(Collected data)
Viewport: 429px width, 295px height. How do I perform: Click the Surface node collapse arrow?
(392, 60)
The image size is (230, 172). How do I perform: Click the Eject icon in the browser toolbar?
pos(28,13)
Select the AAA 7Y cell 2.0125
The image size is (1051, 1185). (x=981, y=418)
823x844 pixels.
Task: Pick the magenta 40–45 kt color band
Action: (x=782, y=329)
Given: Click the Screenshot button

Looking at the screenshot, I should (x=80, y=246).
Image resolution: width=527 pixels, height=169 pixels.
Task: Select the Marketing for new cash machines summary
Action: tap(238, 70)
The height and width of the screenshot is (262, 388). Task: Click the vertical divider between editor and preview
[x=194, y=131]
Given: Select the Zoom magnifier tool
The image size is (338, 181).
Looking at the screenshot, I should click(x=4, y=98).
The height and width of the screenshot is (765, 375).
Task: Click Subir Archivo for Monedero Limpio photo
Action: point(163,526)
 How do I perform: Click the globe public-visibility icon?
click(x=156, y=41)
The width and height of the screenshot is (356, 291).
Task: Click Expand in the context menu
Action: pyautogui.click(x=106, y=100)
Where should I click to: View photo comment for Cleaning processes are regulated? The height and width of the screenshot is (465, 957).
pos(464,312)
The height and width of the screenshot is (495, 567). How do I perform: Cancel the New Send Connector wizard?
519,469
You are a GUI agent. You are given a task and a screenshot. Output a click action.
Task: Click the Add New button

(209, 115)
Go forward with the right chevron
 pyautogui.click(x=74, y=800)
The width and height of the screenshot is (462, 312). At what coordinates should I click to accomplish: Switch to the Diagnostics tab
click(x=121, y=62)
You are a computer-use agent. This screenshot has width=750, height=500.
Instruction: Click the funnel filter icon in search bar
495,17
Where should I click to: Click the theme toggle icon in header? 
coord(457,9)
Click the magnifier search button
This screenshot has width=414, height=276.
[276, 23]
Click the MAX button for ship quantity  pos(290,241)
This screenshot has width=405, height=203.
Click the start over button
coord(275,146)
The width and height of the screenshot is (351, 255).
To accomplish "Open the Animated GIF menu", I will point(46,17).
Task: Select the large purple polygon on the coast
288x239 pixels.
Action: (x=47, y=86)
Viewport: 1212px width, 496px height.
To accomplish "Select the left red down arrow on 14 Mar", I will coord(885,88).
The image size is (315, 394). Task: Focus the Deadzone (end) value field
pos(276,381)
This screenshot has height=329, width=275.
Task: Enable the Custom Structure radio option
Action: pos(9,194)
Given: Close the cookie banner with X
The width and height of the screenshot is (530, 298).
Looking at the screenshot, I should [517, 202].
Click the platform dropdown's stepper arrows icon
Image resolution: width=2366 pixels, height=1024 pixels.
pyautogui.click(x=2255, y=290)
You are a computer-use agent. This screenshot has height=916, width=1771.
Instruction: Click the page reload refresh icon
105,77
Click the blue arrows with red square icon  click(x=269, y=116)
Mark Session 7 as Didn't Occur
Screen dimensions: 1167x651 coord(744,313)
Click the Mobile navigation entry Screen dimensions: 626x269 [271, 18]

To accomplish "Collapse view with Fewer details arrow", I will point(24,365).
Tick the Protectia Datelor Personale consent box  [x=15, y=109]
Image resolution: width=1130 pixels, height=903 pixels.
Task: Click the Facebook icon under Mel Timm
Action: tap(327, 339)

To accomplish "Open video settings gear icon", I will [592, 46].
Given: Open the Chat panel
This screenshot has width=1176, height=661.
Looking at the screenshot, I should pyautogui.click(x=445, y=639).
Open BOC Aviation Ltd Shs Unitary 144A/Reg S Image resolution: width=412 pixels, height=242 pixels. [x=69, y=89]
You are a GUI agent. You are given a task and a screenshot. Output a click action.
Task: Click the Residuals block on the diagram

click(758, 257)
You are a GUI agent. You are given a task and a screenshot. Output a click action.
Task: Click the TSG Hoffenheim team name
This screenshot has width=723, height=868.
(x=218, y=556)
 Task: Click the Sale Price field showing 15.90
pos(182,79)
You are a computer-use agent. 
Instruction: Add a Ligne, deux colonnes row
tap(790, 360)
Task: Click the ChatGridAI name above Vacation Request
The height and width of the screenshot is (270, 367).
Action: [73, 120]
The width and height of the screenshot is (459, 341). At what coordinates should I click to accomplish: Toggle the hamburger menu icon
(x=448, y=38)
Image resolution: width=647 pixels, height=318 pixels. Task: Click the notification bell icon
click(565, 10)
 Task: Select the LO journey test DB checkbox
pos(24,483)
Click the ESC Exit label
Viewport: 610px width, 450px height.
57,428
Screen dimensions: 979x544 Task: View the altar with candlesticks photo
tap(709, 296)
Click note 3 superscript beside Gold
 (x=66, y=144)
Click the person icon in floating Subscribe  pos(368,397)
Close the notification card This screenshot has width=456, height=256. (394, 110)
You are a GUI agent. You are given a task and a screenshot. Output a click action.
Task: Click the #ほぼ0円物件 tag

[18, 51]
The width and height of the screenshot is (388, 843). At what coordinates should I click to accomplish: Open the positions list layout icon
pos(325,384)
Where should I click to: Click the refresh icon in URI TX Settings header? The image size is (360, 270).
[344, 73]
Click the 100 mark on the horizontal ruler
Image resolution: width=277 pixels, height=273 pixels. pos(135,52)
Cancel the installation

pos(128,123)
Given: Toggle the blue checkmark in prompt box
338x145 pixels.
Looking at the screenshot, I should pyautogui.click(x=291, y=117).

**Try it**
Examine the records and pull out every line where the string "blue" occurs.

**Task solution**
Click the blue arrows with red square icon  click(x=269, y=116)
Given: Toggle the blue checkmark in prompt box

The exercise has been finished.